Lembrando ainda que como a educação é um ato inserido dentro do ambiente em que
vivemos, a peça teatral apresentada aos pais, aos parentes e a comunidade que ali estava
presente, além de ser a ferramenta utilizada para interagir as crianças, serviu como alicerce para a
consciência social das mesmas, e como fonte de informação as famílias carentes econômica e
ambientalmente desta comunidade. A peça teatral foi apresentada na Sociedade Amigos do
Cassino – SAC. No salão de entrada havia um espaço reservado à arrecadação de alimentos não-
perecíveis para serem doados às famílias carentes cadastradas pela administração da SAC e pela
Autarquia do Balneário Cassino. Por um lado, este ato mostrou às crianças as diferenças
existentes entre as classes sociais de uma população.
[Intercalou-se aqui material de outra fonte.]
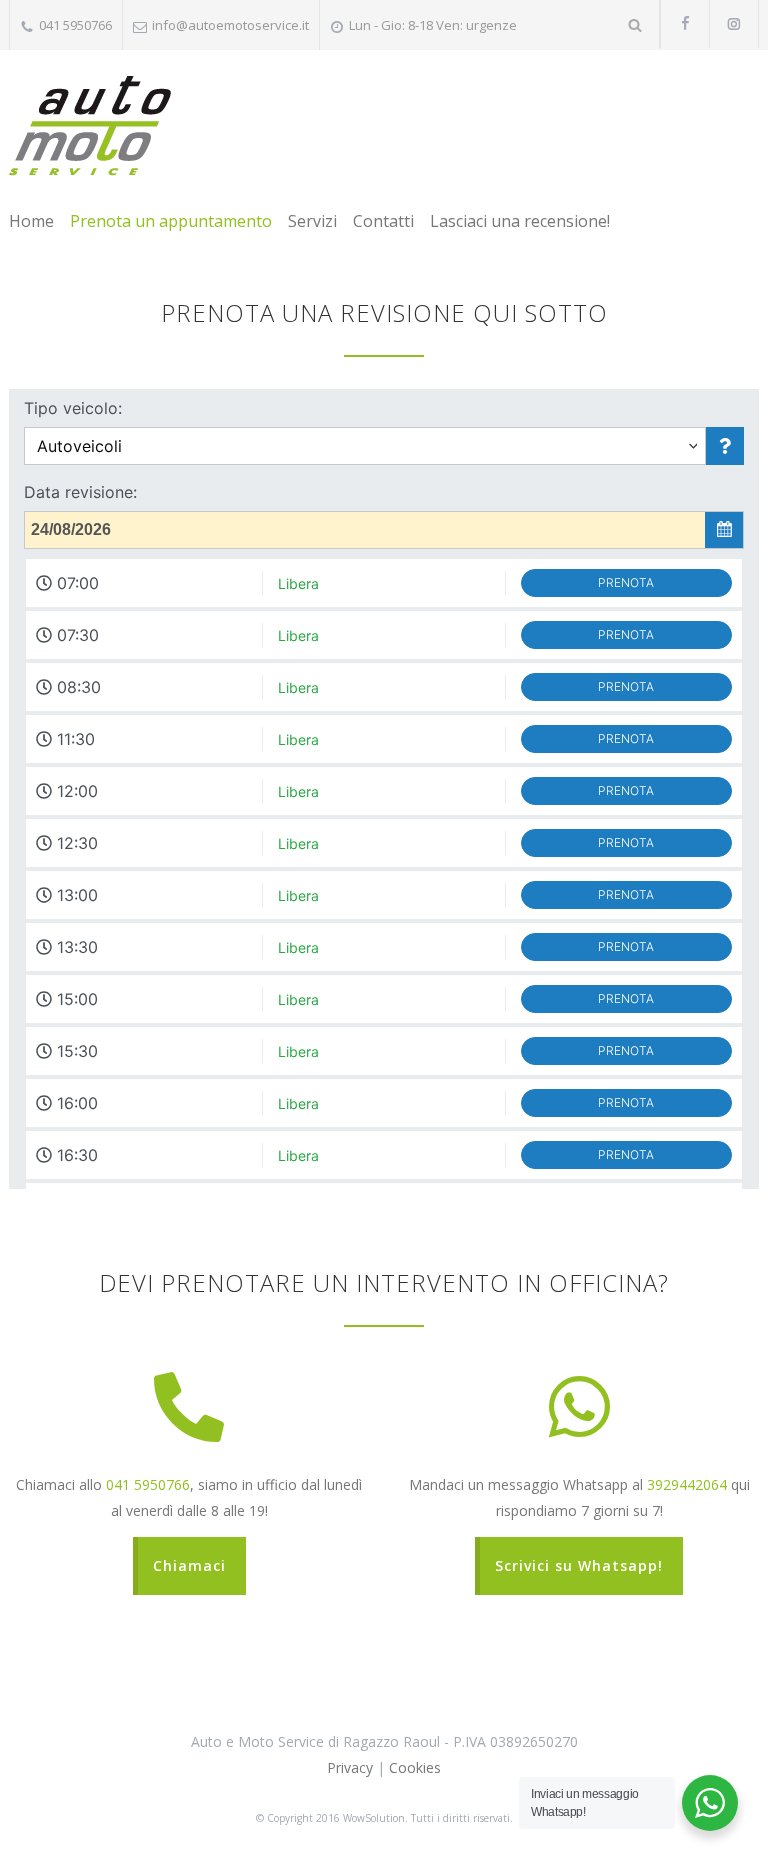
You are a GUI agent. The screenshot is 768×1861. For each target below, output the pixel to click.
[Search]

Por outro, as famílias carentes que
receberam estas doações absorveram a importância da informação passada pelos alunos dando
uma nova perspectiva da realidade e da qualidade de vida, introduzindo no inconsciente coletivo
destas famílias, mesmo que por breves momentos, a ação da lembrança e do cuidado.
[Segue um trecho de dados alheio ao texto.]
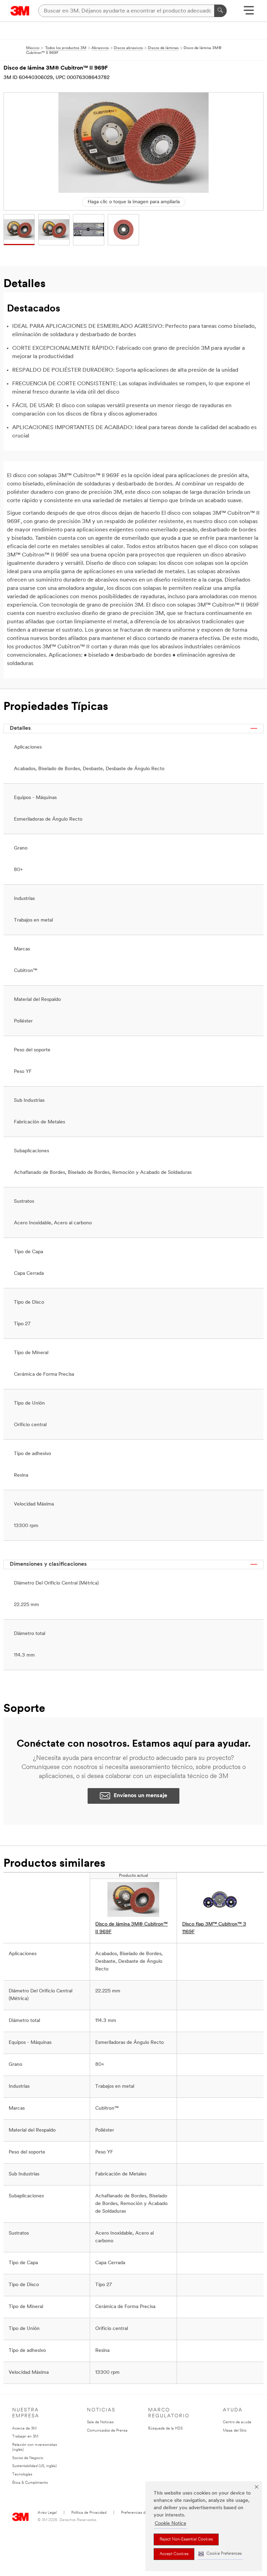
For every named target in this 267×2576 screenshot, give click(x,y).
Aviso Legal (47, 2513)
De modo geral, percebeu-se que as crianças atingiram uma criticidade perante o tema
Educação Ambiental, os atos de degradação/preservação tornaram-se assuntos debatidos
diariamente em suas brincadeiras. Ocorreu uma visão interiorizada e interdisciplinar no contexto
educacional e ambiental, logo, o ensino ultrapassou as barreiras físicas da sala de aula,
alcançando as famílias destas crianças, bem como, a comunidade moradora fixa da Praia do
Cassino que possui contato com as mesmas.

REFERÊNCIAS BIBLIOGRÁFICAS

ALVES, R.A. 1994. A alegria de ensinar. 6. ed. São Paulo : Ars Poética, 103p.
ANTUNES, C. 2000. Jogos para a estimulação das múltiplas inteligências. 8. ed. Petrópolis :
Editora Vozes, 295p.
DELGADO, A.C.C. (org.) 2005. Crianças pequenas: a arte de combinar razões afetos e emoções.
Rio Grande : Editora e Gráfica da FURG, 118p.
LIMA, A.F.S.O.1998. Pré-escola e alfabetização. 10. ed. Petrópolis : Editora Vozes, 227p.
PIAGET, J. 1973. A linguagem e o pensamento da criança - Importância das crianças
conversarem entre si. Fundo da Cultura, 79p.
PIAGET, J. 1975. A equilibração das estruturas cognitivas. Rio de Janeiro : Ed. Zahar.
PIAGET, J. 1996. Biologia e Conhecimento. 2. ed. Petrópolis : Editora. Vozes.
VOOREN, C.M. & ILHA, H.H. 1995. Guia das aves mais comuns da costa do Rio Grande do Sul.
Rio Grande, FURG Projeto Asas Polares v. 2, 23p.
VYGOTSKY, L.S. 1989. Pensamento e linguagem. 2. ed. São Paulo : Editora Martins Fontes.